**What the exercise asks:** Quote, word for word, the line containing "The image size is (1024, 665)." and all lines that follow it to the end of the records, with no pictures.

Recorded data
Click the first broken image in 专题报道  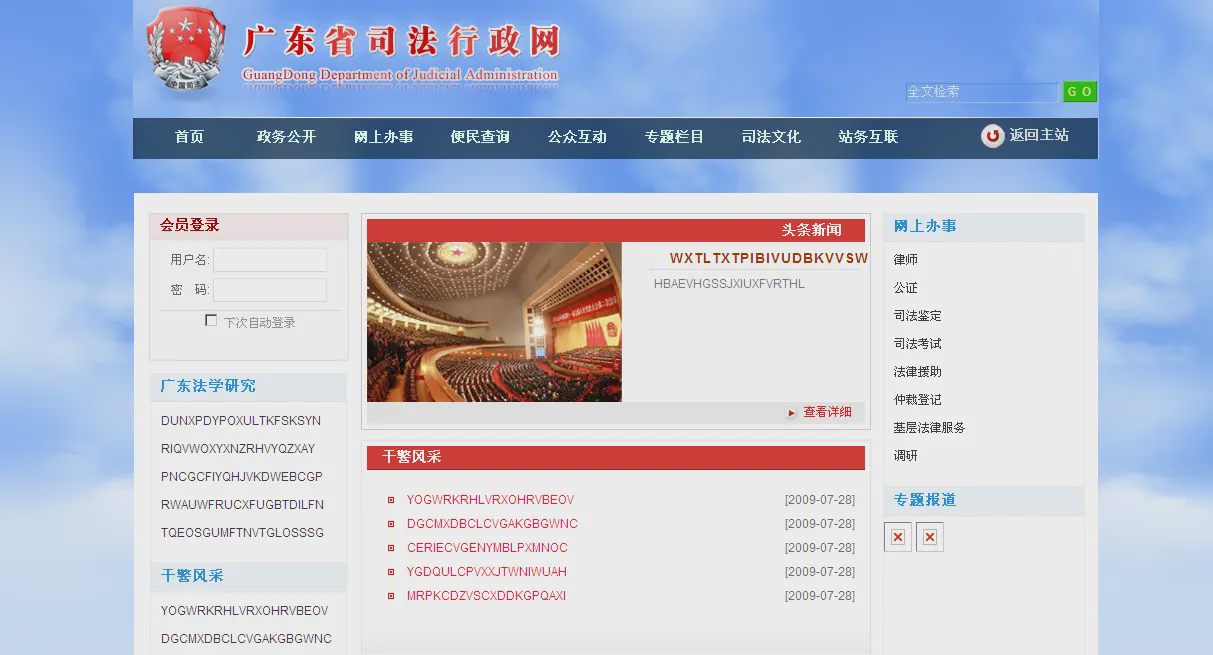tap(898, 537)
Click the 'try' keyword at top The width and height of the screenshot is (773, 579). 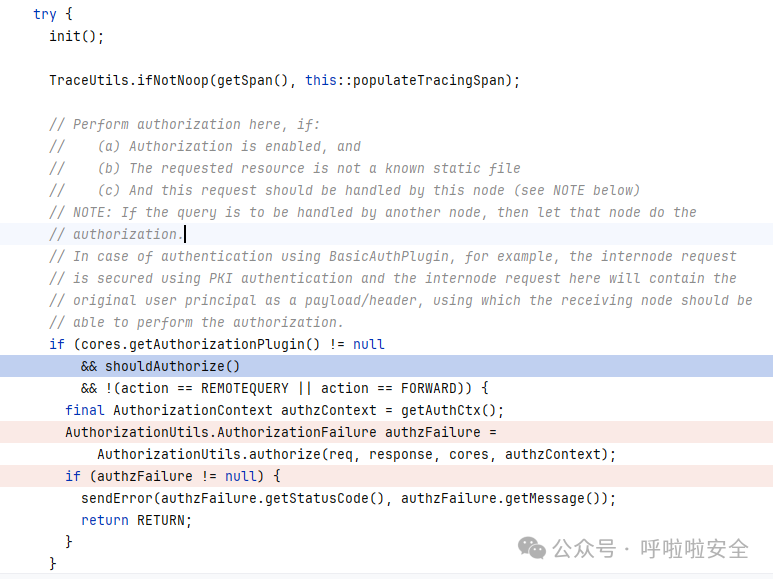point(45,14)
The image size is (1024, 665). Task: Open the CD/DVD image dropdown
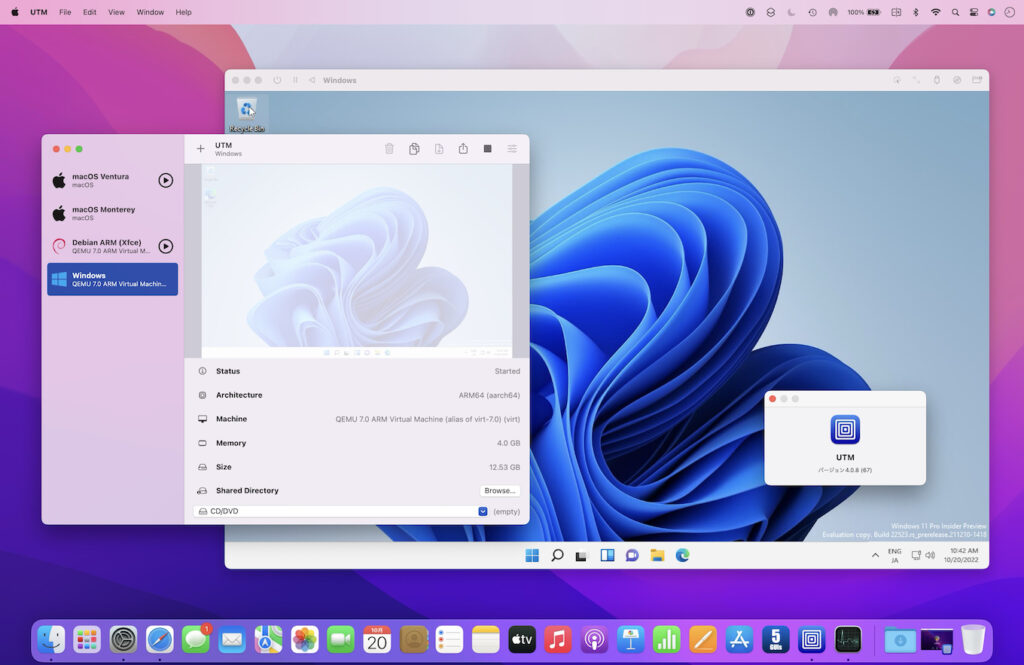pyautogui.click(x=483, y=511)
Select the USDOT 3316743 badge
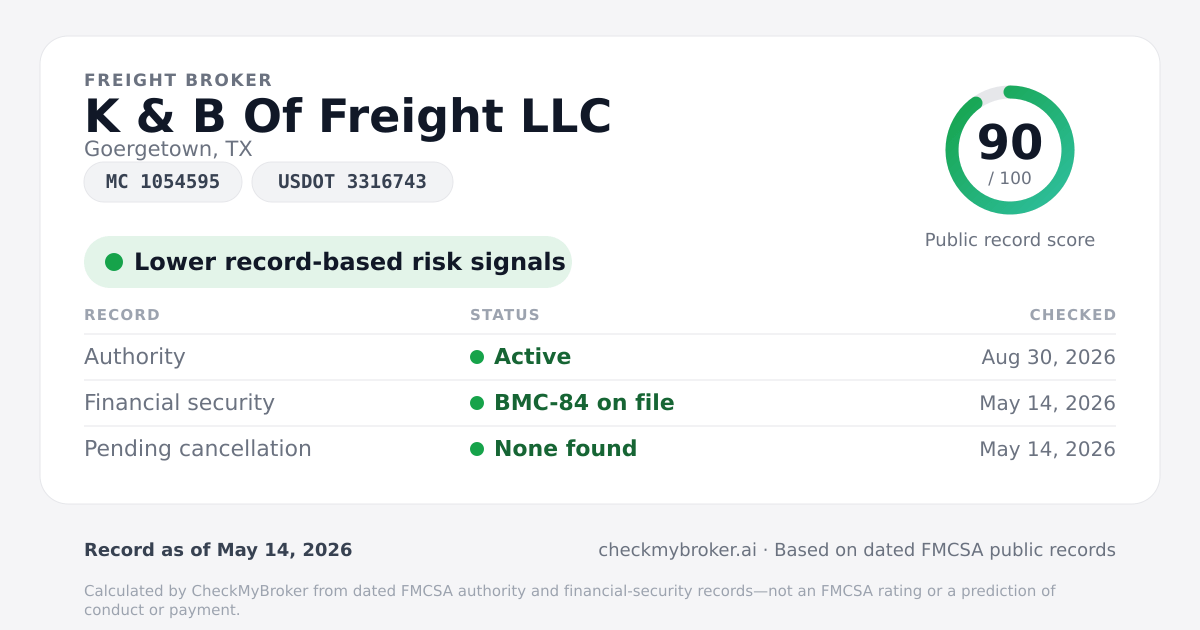The image size is (1200, 630). (x=352, y=182)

**Written answer:**
The image size is (1024, 665). Task: Open the CD/DVD image dropdown
pyautogui.click(x=483, y=511)
Select the USDOT 3316743 badge
The image size is (1200, 630). (x=352, y=182)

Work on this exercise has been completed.